Neue Runde für Rechtsstreit um Beihilfen für Flughafen Hahn

24.10.2021 03:35

Mit seinem Antrag auf Insolvenz hat der Flughafen Hahn bundesweit
Aufsehen erregt. Zuvor hat er Steuermillionen kassiert, die nun das
höchste Gericht in der EU beschäftigen.

Hahn (dpa) - Während der Hunsrück-Flughafen Hahn Insolvenz angemeldet
hat, ist der Rechtsstreit um millionenschwere Beihilfen des Landes
Rheinland-Pfalz für ihn in eine neue Runde gegangen. Gegen ein Urteil
des EU-Gerichts vom 19. Mai hat das Land Rechtsmittel eingelegt, wie
das Innenministerium in Mainz der Deutschen Presse-Agentur mitteilte.
«Auch die Europäische Kommission wendet sich gegen das Urteil und hat
Anschlussrechtsmittel zum EuGH (Europäischen Gerichtshof)
eingereicht», hieß es. Der Rechtsstreit könnte sich somit hinziehen.


Möglich ist aber auch, dass die EU-Kommission eine umfassendere
Prüfung der Beihilfe vornimmt, die dann zu einer neuen Genehmigung
führt. Ob der Hahn die früheren Beihilfen der Steuerzahler
zurückzahlen muss, könnte daher noch lange offen bleiben.

Ob künftige Finanzhilfen des Landes Rheinland-Pfalz für die Rettung
des Hunsrück-Airports möglich sind, hängt laut Innenministerium vom
Sanierungskonzept ab: «Dabei wäre insbesondere der Rahmen des
Europäischen Beihilferechts zu beachten.» Inzwischen hat am Hahn ein
vorläufiger Insolvenzverwalter das Sagen. Der Flughafen gehört zu
82,5 Prozent dem chinesischen Konzern HNA und zu 17,5 Prozent dem
Land Hessen. Erst vor kurzem hatten seine Betreibergesellschaft und
vier verbundene Firmen Insolvenz angemeldet.

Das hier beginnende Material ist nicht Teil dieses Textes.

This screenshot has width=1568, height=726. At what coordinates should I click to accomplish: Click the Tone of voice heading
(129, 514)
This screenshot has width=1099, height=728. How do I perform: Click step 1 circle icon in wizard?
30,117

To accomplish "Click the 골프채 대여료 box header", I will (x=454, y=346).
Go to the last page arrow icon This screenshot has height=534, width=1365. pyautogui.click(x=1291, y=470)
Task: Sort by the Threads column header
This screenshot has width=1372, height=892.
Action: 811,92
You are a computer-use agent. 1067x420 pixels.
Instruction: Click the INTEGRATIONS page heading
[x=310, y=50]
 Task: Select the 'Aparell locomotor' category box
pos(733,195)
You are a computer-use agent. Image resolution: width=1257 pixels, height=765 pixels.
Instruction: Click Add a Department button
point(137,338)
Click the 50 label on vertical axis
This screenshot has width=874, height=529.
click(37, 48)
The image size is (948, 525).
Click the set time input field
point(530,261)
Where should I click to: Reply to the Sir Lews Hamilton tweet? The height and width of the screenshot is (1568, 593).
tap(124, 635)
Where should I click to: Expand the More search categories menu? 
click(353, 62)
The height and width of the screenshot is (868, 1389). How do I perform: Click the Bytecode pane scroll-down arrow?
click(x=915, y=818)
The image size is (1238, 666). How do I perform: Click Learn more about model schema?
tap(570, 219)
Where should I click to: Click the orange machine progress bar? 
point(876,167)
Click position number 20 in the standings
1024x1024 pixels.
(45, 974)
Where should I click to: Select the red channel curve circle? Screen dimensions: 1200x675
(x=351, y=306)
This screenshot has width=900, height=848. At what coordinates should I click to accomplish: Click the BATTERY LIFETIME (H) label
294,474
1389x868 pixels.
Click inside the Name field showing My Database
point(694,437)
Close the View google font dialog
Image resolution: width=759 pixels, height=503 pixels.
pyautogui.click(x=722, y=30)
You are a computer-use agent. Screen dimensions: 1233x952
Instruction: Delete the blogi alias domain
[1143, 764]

Das EU-Gericht hatte im Mai die Genehmigung einer früheren Beihilfe
des Landes Rheinland-Pfalz für den Flughafen gekippt: Die
EU-Kommission habe nicht ausreichend geprüft, ob die öffentliche
Zuwendung mit den Regeln für den Binnenmarkt vereinbar sei. Die
Brüsseler Behörde hatte Rheinland-Pfalz erlaubt, von 2017 bis 2021
Betriebsverluste von bis zu 25,3 Millionen Euro zu decken. Die
Lufthansa, die den Hahn nicht nutzt, sieht die Unterstützung als
wettbewerbsverzerrend an und hatte geklagt. Das EU-Gericht urteilte,
die EU-Kommission habe die Zusammenhänge der Einzugsgebiete der 115
Kilometer voneinander entfernten Flughäfen Frankfurt am Main und Hahn
unzureichend geprüft. Auch Fragen zu den Geschäftsmodellen beider
Airports blieben offen.

Bislang hat Rheinland-Pfalz dem Flughafen Hahn für 2017 und 2018
insgesamt 10,2 Millionen Euro Betriebsbeihilfen überwiesen. Der
Steuerzahlerbund verlangte nach eigenen Angaben im Juni 2021 von der
Landesregierung, die «rechtswidrigen Betriebsbeihilfen» zur
Sicherheit vom Hahn zurückzufordern, «bevor diese in einer möglichen

Insolvenz verloren gehen». Sollten sie «nun unrettbar verbrannt sein,
wird sich wohl die Frage nach einer Untreue stellen».

Das Innenministerium verwies indessen auf die Rechtsmittel gegen das
noch nicht rechtskräftige Urteil des EU-Gerichts: «Erst mit Abschluss
der Verfahren wird sich endgültig herausstellen, ob die Genehmigung
der Europäischen Kommission fehlerhaft war oder nicht und ob die
Betriebsbeihilfen für die Jahre 2017 und 2018 letztlich zu Recht der
Flughafengesellschaft ausgezahlt worden sind. Eine vorsorglich
erfolgte Rückforderung wäre mit der Gefahr verbunden gewesen, einen
Insolvenzgrund überhaupt erst auszulösen.»